Europaweit leiden unsere Wälder unter der Klimakrise und der weltweit gestiegenen Nachfrage nach Holz. Seit einigen Jahren verschärft künstlich auch die EU-Gesetzgebung der Druck auf die Wälder durch die fatale Klassifizierung und Subventionierung von Holzbiomasse.
- Der Begriff „Bioenergie“ umfasst unterschiedlichste Rohstoffe, Technikpfade und Anwendungsbereiche. So kann Bioenergie zum Beispiel aus eigens landwirtschaftlich angebauten Pflanzen (z.B. Mais, Weizen, Zuckerrübe, Raps, Sonnenblumen, Ölpalmen) gewonnen werden, oder eben aus Holz.
- Die Rohstoffe können regionaler Herkunft sein oder über globale Handelsströme zu uns gelangen.

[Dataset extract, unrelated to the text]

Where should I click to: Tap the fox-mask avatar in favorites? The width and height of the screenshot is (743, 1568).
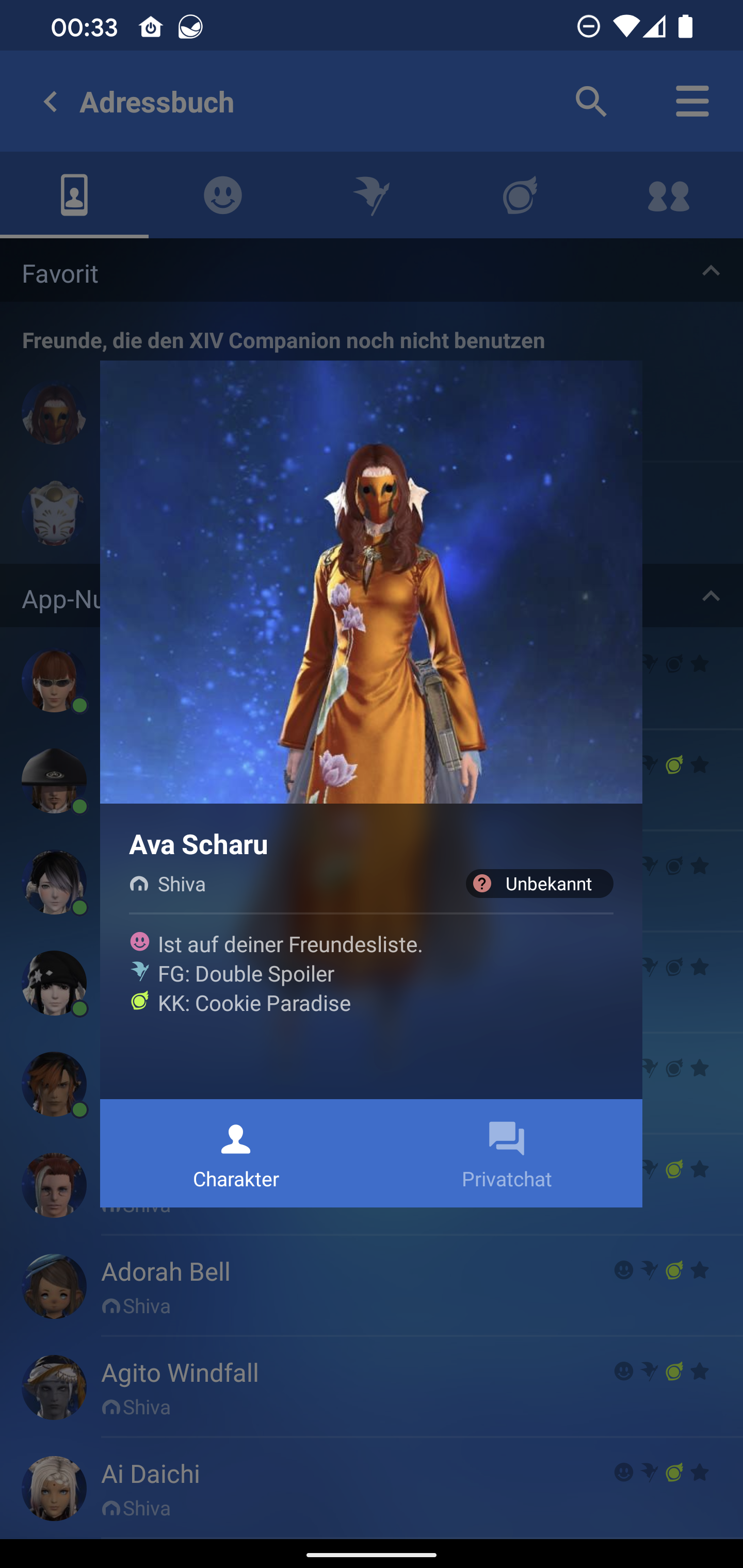[54, 515]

- Holzpellets und Hackschnitzel für den unersättlichen Energiehunger werden mittlerweile nicht nur aus europäischen Hölzern hergestellt, sondern aus Nord- und Südamerika, sowie Asien und Afrika importiert
Der forstbasierte Sektor wird als Teil der Lösung vieler globaler Herausforderungen und als wichtiger Beitrag zu den Nachhaltigkeitszielen der EU identifiziert. Genau hier liegt jedoch auch das Problem: Aus der vielfältigen Bedeutung von Wäldern und Holz ergeben sich Nutzungskonflikte, welche die Bekenntnisse zum Klimaschutz zu konterkarieren drohen. Ein kritischer Punkt ist in diesem Zusammenhang die energetische Nutzung von Holz und Holzbiomasse.
Während es kurzfristig aus klimatechnischer Sicht sinnvoll erscheinen mag, Holz zu nutzen, um damit klimaschädliche Energieträger wie Kohle oder CO2-intensive Baustoffe wie Zement und Stahl zu ersetzen, ist diese Denkweise langfristig betrachtet katastrophal und bedroht unsere Wälder zunehmend in ihrer Existenz.
Die Gründe dafür sind vielfältig:
Die Klimakrise begünstigt extreme Wetterereignisse; die extreme Trockenheit 2018- 2020 und auch Schädlinge machen unseren Wäldern in Europa derzeit sehr zu schaffen. Doch auch illegaler Holzeinschlag und Ausweitung von Landwirtschaftsfläche tragen zum Waldverlust bei. Nicht zuletzt befeuert die gestiegene Nachfrage nach Holz, Papier und Zellstoff die Übernutzung unserer Wälder: Kahlschläge, marode Wälder und artenarme Plantagen sind die traurigen Folgen.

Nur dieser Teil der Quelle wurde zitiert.